**** 読解用抜粋

もっとも、過去の事例から得られた傾向をもとに、実ユーザーを起用することなく評価を行なうという意味では、よく似た評価手法であると言えます。
これらのチェックリストは、少なくて100項目、多ければ500項目程度にまで及ぶことも珍しくありません。なにせWebサイト全体が守備範囲なのですから、数百個の項目があっても何ら不思議ではありません。
これらをひとつひとつチェックして改善していくことによって、訪問者のストレスがたまらない、使いやすいWebサイトを構築できるというわけです。
● ○×をつけるだけではなく、いかに改善につなげるかがポイント
ヒューリスティック評価は、評価項目を網羅したリストさえあれば、比較的短期間で評価を完了することができます。ユーザビリティのスペシャリストでなくとも、一定水準の評価をスピーディーに行なえることは、ヒューリスティック評価のメリットのひとつです。
もっとも、ヒューリスティック評価は、各項目に○×をつけただけでは終わりません。○×をつけたあと、ではどのように改善するのか、改善にあたって優先順位の高い項目はどれなのか、というジャッジメントが必要になります。
例えば、チェックリストの中に、「お客様のための問い合わせフォームは設置されているか」という項目があったとします。この場合、もしも問い合わせフォームがWebサイトに存在しなければ、この項目は「×」となります。
しかし、問い合わせフォームは存在しないものの、問い合わせ用メールアドレスが大きく掲載されていてフォームの代替の役割を果たしている、あるいはFAQが充実しているために問い合わせの必要がほとんどない、といった場合は、同じ「×」評価でも改善する際の優先順位は大きく変わってきます。
従って、ヒューリスティック評価の結果を実際のWebサイトにフィードバックさせる場合、こうした優先順位まで含めてきちんとジャッジしたり、状況に合った改善案を提示できるだけの経験と知識が必要になります。
そうした意味では、改善案のバリエーションを多数保有しているコンサルティング会社に調査を委託したほうが、その後のプロセスを円滑に進めるためには有利であると言えます。単純に○×をつけるだけの作業であれば、Webサイトの点数付けはできても、改善にはまったく役立たないわけです。ヒューリスティック評価を行う際には、こうした事後のプロセスにも、じゅうぶんに配慮する必要があります。

********
**** データ抜粋

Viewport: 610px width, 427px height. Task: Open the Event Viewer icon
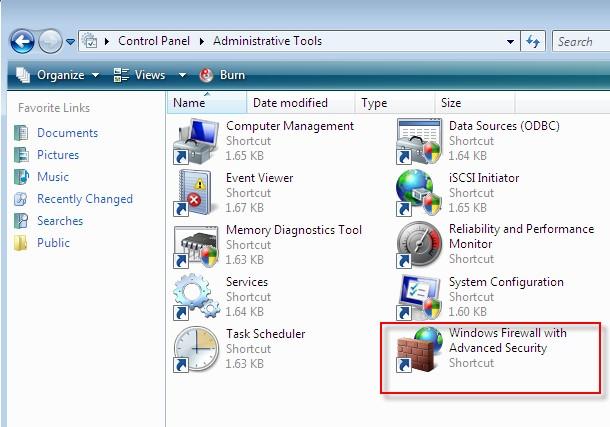click(196, 193)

********

指示 1: ヒューリスティック評価についての文章から、「もっとも、過去の事例から得ら」から「経験と知識が必要になります。」までの部分を一字も変えずに書き写してください。
指示 2: ヒューリスティック評価についての文章で、「ヒューリスティック評価は、評価項目を網羅したリストさえあれば」で始まる段落を、主な内容を保ったまま箇条書きに書き直してください。
指示 3: ヒューリスティック評価についての文章を二文で要約してください。

解答例 1:
もっとも、過去の事例から得られた傾向をもとに、実ユーザーを起用することなく評価を行なうという意味では、よく似た評価手法であると言えます。
これらのチェックリストは、少なくて100項目、多ければ500項目程度にまで及ぶことも珍しくありません。なにせWebサイト全体が守備範囲なのですから、数百個の項目があっても何ら不思議ではありません。
これらをひとつひとつチェックして改善していくことによって、訪問者のストレスがたまらない、使いやすいWebサイトを構築できるというわけです。
● ○×をつけるだけではなく、いかに改善につなげるかがポイント
ヒューリスティック評価は、評価項目を網羅したリストさえあれば、比較的短期間で評価を完了することができます。ユーザビリティのスペシャリストでなくとも、一定水準の評価をスピーディーに行なえることは、ヒューリスティック評価のメリットのひとつです。
もっとも、ヒューリスティック評価は、各項目に○×をつけただけでは終わりません。○×をつけたあと、ではどのように改善するのか、改善にあたって優先順位の高い項目はどれなのか、というジャッジメントが必要になります。
例えば、チェックリストの中に、「お客様のための問い合わせフォームは設置されているか」という項目があったとします。この場合、もしも問い合わせフォームがWebサイトに存在しなければ、この項目は「×」となります。
しかし、問い合わせフォームは存在しないものの、問い合わせ用メールアドレスが大きく掲載されていてフォームの代替の役割を果たしている、あるいはFAQが充実しているために問い合わせの必要がほとんどない、といった場合は、同じ「×」評価でも改善する際の優先順位は大きく変わってきます。
従って、ヒューリスティック評価の結果を実際のWebサイトにフィードバックさせる場合、こうした優先順位まで含めてきちんとジャッジしたり、状況に合った改善案を提示できるだけの経験と知識が必要になります。

解答例 2:
- 評価項目を網羅したリストがあれば、比較的短期間で評価を完了できる。
- ユーザビリティのスペシャリストでなくても、一定水準の評価をスピーディーに行なえる。
- これはヒューリスティック評価のメリットのひとつである。

解答例 3: ヒューリスティック評価は、評価項目を網羅したチェックリストがあれば比較的短期間で完了でき、ユーザビリティのスペシャリストでなくとも一定水準の評価をスピーディーに行なえる。ただし各項目に○×をつけるだけでは改善に役立たないため、改善の優先順位を判断し、状況に合った改善案を示せるだけの経験と知識が必要になる。